— CHALLENGE —
Quote the records starting at the line that contains "You are a computer-use" and continuing through the end of the records, without the pictures.

[Element and text location data]

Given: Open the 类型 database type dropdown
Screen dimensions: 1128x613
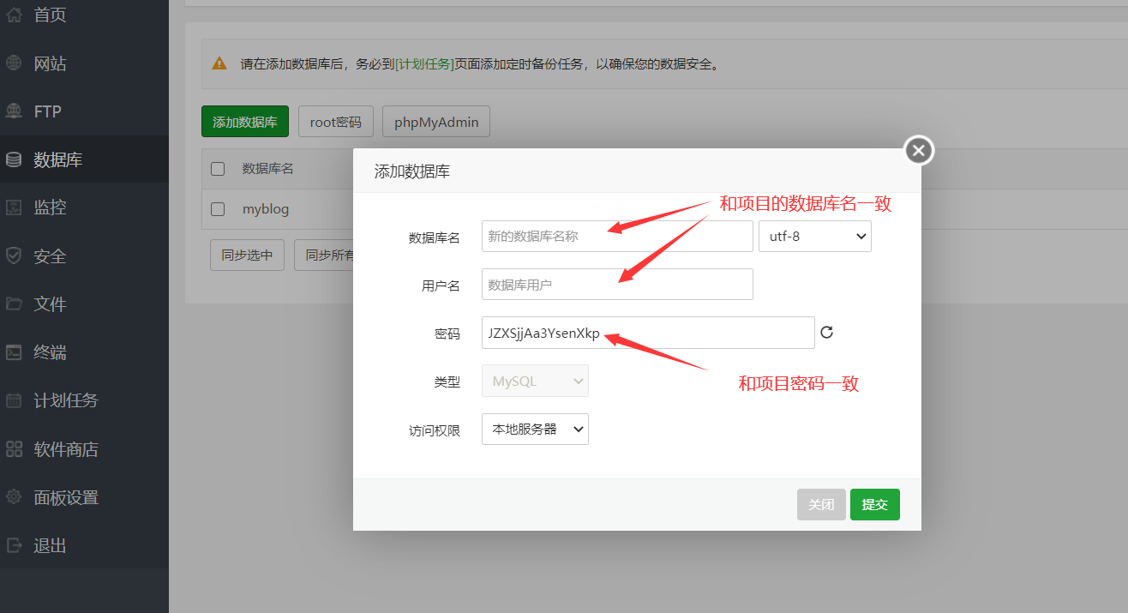Looking at the screenshot, I should [x=534, y=380].
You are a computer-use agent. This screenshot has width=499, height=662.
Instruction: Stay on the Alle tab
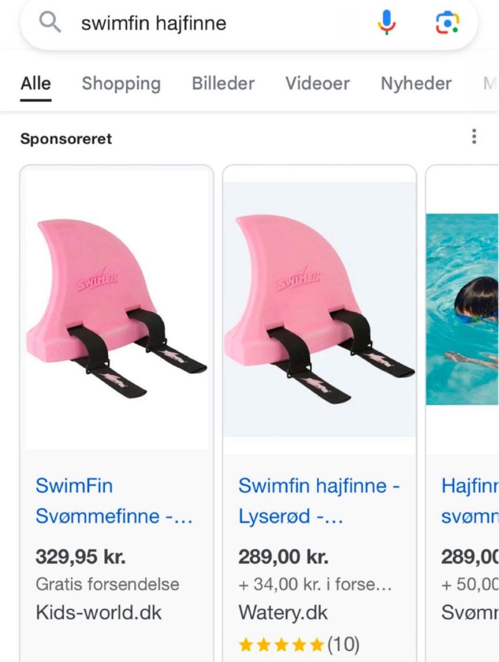pyautogui.click(x=35, y=83)
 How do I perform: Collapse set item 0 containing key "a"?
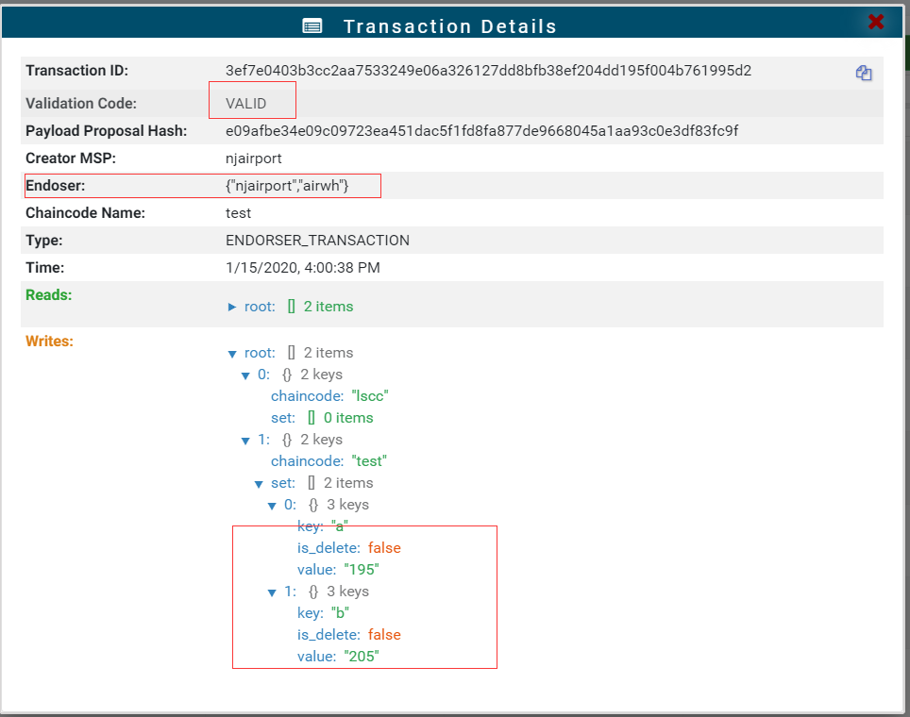[x=273, y=506]
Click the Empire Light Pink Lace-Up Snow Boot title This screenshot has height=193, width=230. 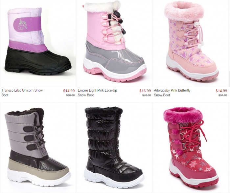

— EXERCISE OUTPUT —
You are a computer-use agent. This screenshot has width=499, height=662.
Instruction: Stay on the Alle tab
pyautogui.click(x=35, y=83)
 How do I perform: Collapse set item 0 containing key "a"?
[x=273, y=506]
Click the Empire Light Pink Lace-Up Snow Boot title This screenshot has height=193, width=230. 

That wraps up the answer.